Senior Site Reliability Engineer

2 weeks ago

Seattle WA United States The Calyx Institute Full time

The Calyx Institute is seeking applications for Senior Systems Developer positions. A contributor to the Calyx engineering team, Senior Systems Developers will be primarily responsible for building and organizing components of our infrastructure.

Ideal candidates should have experience with the architecture of systems used to support the development of complex software products. They should be energetic, unflappable, flexible, and thrive in a highly-technical collaborative environment. The Calyx Institute works collaboratively on projects with a diverse, global community. We work hard to choose communications tools that encourage participation, where every contributor is heard and respected. Senior Systems Developers must be team players with excellent verbal and written communication skills.
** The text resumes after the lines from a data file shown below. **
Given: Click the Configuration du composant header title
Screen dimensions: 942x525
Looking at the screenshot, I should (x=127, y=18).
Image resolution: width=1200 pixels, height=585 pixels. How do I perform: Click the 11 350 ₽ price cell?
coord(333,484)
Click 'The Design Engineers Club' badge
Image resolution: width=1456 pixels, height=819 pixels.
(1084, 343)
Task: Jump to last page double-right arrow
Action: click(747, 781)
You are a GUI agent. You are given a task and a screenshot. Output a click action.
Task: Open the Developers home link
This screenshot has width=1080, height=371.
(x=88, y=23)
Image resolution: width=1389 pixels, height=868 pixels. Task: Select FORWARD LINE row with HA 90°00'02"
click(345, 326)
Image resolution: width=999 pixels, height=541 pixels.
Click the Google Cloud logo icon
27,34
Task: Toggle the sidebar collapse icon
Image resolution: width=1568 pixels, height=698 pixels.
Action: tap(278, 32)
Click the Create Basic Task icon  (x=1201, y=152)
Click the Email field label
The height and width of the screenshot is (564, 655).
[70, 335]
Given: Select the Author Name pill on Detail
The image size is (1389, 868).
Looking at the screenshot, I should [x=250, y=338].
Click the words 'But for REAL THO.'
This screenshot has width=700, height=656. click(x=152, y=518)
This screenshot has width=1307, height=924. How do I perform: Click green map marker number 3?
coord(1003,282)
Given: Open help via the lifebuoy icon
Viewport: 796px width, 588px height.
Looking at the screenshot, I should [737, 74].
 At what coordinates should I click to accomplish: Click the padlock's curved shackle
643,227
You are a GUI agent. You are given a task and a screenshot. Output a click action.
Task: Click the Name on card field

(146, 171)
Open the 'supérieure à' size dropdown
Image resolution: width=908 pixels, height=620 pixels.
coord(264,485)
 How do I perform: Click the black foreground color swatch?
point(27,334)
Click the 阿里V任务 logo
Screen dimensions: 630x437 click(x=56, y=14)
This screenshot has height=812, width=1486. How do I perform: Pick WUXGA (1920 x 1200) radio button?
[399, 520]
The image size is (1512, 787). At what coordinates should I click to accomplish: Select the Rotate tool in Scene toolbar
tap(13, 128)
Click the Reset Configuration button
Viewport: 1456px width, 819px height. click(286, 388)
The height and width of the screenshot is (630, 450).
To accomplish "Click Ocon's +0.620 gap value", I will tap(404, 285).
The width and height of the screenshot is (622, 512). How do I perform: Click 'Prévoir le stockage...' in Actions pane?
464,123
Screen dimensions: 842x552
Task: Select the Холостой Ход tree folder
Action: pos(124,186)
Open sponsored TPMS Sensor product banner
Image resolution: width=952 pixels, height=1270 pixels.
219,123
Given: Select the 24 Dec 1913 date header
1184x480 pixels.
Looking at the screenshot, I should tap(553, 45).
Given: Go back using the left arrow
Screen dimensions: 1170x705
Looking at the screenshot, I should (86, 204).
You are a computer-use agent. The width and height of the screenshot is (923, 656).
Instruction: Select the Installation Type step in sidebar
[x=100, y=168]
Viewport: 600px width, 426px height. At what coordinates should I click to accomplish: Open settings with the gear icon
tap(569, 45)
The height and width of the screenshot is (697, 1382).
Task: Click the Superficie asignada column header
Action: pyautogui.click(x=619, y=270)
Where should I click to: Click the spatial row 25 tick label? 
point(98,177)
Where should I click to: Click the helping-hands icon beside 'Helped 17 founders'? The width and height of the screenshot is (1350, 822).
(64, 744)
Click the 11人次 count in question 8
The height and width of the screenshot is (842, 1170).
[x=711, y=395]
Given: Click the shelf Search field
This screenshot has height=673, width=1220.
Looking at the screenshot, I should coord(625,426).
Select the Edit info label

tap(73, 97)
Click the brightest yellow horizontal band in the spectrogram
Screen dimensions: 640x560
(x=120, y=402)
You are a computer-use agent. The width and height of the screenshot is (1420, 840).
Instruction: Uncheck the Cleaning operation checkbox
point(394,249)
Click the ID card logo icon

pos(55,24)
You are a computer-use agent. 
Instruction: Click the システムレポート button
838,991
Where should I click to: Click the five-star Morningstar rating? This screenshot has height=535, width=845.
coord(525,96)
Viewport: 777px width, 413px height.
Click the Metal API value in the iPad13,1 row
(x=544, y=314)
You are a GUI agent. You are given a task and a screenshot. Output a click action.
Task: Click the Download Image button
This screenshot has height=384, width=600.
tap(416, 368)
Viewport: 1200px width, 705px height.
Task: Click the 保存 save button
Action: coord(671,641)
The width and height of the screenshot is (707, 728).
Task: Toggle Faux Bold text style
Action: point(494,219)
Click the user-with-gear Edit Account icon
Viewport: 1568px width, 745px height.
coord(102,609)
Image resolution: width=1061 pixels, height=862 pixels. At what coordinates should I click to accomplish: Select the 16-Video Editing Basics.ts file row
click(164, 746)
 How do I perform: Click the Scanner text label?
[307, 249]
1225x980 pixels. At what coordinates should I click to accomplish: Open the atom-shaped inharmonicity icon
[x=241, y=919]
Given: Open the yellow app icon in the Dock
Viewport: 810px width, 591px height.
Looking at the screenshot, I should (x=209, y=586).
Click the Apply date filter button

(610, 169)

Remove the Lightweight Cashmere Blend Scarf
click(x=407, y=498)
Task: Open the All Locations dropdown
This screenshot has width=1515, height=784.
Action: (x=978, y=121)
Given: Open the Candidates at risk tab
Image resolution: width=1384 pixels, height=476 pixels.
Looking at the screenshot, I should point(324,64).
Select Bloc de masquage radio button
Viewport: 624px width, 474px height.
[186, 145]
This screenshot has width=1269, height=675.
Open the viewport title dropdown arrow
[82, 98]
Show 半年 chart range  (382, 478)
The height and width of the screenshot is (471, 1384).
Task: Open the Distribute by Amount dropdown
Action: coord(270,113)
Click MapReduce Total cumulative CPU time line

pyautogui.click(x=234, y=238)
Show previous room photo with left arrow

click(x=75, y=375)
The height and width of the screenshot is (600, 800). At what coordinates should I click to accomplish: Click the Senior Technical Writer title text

The focus of the Senior Systems Developer role will range from the maintenance and automation of CI/CD pipelines (Jenkins, Ansible), to helping bootstrap the CalyxVPN project, and CalyxCloud (kubernetes, S3 object storage). Work on these projects will include developing roadmaps and milestones in cooperation with project managers responsible for these products, identifying team staffing needs, and helping to ensure timely completion of project deliverables. Some of these projects will require coordination with outside/upstream groups and flexibility with what may initially be "moving target deliverables." More software projects will be brought into the pipeline over time, in coordination with team leads and project managers.

Calyx teams are distributed globally across multiple time zones, so the ability to organize and communicate asynchronously via chat platforms, email, Gitlab tickets, etc. is crucial.

Candidates must have strong organizational skills and the ability to communicate in writing to diverse audiences. They will be expected to identify areas for project expansion or alignment, support team leads on the execution of projects, and help to write reports on the technical status of projects. Senior Systems Developers are expected to be technical experts within their rating, and capable of training/developing skills in their subordinates. This position reports to the Engineering Director (but reporting may be delegated to a Project Manager).

This role is an opportunity to both apply your existing skills and gain new ones. The following lists indicate what we think are necessary to execute various Calyx projects, but you do not need to be an expert in all of them to apply.

Required Skills

Git: functional knowledge of forking, branching, merging, reviewing, and rebasing
Ansible: understanding and experience with the concept of infrastructure as code, building/deploying containers and services using ansible
SSH, BASH, LINUX/UNIX, L2-L4 Networking, FOSS tools/solutions, CLI expertise
Containers (Podman|RKE2): experience/interest in CNCF projects
RAS-based (reliability, availability and serviceability) approach to design, deployment, and maintenance of infrastructure
Comfortable with stand-up review of written code and justification/critique of methods
Participate/engage in continuous refactoring and addressing technical debt
Experience in/with leadership roles

Preferred Skills & Qualifications

Designing and building applications for container-native deployment strategies
CI/CD: Design and maintenance of a CI/CD pipeline (using Jenkins, Zuul, etc.)
Experience with deployments on tier-1 public clouds (i.e. AWS, Azure, etc.), demonstrating a "best practices" approach
Experience building and deploying container registries
Hands-on experience with enterprise hardware (metal servers, racking, switches, etc.)
Container orchestration: Docker, Kubernetes, Podman, metal LB, traefik, etc.
Debian: experience with Debian or another apt-based Linux distribution
RedHat: experience with RHEL or another rpm-based Linux distribution
Networking: configuring switches (Juniper|Cummulus), network optimization, segmentation, BGP routing, DDoS mitigation, and associated IaaS tools, etc.
Logging: matomo, ELK, Prometheus, etc.
Applications: Nextcloud, Zammad, Tor, NGINX, mailservers, gitea|gitlab, SnipeIT
Communications: Signal, Zulip, XMPP
Four-year degree (or equivalent) in an operations or technical field (operations management, engineering, maths, sciences, etc.)
Graduate degrees and professional certifications are a plus
4+ years professional experience in similar roles (show us a portfolio)

Details & To Apply

Compensation for the Senior Systems Developer position ranges from $120,000 - $140,000. This position is full-time, hybrid-remote in the greater Seattle, WA area. Rare short-notice travel to data centers in Western Washington state is required. Calyx offers health, vision, and dental insurance, flexible paid time off, and 401k plan with generous employer contribution.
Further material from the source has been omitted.